> _Task details_:
Examine each line of the data, and copy the ones containing "plus".

> _Records for this exercise_:
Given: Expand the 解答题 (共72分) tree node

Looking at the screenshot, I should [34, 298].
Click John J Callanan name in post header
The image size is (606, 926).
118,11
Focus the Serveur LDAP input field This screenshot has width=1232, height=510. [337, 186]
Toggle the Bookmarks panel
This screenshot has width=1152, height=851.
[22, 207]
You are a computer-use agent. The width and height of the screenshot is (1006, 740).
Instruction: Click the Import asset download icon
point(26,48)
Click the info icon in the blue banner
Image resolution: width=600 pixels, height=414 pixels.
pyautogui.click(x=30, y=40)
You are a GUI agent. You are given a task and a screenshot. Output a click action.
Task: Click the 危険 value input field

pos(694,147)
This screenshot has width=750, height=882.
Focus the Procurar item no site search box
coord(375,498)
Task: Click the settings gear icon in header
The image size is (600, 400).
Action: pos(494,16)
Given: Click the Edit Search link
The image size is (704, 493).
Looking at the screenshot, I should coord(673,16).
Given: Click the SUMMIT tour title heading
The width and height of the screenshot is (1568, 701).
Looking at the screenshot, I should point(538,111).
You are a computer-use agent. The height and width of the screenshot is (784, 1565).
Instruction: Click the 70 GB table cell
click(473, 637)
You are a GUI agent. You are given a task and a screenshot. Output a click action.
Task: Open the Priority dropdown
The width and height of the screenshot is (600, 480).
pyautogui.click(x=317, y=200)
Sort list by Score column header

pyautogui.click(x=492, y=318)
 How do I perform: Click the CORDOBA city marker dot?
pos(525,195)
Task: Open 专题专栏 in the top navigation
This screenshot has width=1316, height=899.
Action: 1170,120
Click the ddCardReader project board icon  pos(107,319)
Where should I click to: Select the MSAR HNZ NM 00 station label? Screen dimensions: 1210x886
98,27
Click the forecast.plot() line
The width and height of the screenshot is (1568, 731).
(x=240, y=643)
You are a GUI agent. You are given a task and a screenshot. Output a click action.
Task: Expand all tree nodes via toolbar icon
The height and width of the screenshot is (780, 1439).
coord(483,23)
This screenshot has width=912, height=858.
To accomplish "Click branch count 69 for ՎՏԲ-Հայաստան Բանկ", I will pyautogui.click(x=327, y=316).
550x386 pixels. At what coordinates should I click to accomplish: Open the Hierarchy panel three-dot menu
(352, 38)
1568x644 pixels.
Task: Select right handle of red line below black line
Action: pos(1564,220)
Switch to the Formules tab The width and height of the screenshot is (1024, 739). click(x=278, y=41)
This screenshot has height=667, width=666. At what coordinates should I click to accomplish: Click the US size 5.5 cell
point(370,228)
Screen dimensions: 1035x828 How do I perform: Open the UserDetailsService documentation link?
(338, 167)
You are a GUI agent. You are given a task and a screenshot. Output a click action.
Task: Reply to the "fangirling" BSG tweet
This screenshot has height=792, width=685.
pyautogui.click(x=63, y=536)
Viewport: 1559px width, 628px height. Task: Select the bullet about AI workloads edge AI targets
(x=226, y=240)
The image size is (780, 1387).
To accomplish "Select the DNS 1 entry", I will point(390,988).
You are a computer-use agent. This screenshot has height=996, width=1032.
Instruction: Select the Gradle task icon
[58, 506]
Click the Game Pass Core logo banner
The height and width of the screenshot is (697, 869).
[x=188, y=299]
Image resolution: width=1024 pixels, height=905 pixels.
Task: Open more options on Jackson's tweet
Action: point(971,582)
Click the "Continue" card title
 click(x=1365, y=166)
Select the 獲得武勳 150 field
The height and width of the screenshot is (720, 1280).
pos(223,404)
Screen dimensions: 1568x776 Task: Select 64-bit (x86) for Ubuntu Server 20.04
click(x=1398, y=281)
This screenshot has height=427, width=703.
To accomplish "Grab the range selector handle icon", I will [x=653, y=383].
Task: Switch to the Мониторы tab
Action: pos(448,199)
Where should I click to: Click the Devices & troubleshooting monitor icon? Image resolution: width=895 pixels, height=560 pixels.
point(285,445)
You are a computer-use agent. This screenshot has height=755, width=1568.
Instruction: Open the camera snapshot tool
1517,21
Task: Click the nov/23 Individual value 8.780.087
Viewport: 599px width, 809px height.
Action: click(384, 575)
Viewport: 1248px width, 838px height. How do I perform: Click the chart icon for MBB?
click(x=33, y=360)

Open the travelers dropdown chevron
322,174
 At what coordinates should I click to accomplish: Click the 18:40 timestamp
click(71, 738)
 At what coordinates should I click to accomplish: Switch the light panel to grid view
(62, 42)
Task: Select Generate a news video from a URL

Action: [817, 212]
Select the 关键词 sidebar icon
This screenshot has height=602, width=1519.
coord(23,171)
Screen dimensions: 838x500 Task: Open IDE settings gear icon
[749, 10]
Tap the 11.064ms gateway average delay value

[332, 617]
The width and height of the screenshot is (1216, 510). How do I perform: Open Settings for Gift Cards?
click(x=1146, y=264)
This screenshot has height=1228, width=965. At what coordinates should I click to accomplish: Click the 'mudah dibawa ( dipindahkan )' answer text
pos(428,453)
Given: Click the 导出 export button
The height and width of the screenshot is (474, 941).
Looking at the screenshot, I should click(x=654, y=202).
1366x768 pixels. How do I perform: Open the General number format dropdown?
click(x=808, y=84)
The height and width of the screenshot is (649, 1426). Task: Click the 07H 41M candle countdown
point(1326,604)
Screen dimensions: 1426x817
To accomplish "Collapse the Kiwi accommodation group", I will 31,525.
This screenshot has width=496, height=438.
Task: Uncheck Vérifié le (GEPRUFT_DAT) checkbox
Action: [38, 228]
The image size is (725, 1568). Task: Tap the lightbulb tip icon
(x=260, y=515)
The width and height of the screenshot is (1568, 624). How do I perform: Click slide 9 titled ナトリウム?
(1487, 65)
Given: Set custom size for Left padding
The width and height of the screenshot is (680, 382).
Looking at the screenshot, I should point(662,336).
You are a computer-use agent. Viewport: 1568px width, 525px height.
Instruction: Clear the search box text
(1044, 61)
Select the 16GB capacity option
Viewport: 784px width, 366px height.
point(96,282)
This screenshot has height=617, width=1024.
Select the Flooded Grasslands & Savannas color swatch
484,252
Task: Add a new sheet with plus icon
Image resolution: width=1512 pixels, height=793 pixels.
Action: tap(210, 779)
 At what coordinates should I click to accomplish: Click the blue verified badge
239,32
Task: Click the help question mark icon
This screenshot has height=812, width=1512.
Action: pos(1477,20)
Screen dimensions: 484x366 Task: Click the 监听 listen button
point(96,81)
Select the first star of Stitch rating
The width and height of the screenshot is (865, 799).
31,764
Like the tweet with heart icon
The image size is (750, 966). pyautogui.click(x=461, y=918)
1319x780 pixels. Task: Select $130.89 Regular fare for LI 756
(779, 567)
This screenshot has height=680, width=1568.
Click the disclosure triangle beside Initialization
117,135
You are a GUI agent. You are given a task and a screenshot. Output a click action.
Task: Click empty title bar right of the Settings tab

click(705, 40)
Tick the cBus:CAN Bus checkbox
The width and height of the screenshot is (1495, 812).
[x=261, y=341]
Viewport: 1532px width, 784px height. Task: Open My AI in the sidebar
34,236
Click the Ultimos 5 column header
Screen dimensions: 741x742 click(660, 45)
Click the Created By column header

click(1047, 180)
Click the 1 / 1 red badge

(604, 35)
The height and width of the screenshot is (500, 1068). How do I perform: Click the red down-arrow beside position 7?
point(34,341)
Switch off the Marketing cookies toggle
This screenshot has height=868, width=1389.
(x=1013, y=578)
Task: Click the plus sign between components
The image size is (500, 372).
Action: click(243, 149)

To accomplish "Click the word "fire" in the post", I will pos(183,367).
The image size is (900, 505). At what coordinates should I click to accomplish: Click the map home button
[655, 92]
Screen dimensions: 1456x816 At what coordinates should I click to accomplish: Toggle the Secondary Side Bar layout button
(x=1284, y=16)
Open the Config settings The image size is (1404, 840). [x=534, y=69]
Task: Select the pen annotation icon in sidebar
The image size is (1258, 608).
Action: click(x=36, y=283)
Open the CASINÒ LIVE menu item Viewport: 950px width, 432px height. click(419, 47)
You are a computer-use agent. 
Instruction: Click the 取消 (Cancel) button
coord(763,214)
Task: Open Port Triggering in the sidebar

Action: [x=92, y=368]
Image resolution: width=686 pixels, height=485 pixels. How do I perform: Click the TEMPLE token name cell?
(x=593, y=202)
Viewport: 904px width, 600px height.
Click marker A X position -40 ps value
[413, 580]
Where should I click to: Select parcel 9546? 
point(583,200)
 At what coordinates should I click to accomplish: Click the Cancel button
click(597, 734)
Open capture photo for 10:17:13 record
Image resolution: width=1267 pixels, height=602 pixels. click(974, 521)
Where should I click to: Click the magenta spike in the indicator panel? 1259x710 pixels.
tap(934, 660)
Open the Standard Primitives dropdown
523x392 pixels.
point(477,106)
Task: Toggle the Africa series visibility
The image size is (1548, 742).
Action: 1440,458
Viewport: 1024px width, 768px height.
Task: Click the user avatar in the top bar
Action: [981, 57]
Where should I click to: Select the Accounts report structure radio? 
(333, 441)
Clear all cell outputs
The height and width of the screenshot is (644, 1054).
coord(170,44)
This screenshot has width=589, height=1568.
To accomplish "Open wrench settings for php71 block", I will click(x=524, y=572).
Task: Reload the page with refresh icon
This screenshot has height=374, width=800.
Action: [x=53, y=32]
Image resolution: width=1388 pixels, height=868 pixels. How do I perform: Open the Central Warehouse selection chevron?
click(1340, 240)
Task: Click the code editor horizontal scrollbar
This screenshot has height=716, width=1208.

> _Answer to this exercise_:
Task: Add a new sheet with plus icon
Task: Click the plus sign between components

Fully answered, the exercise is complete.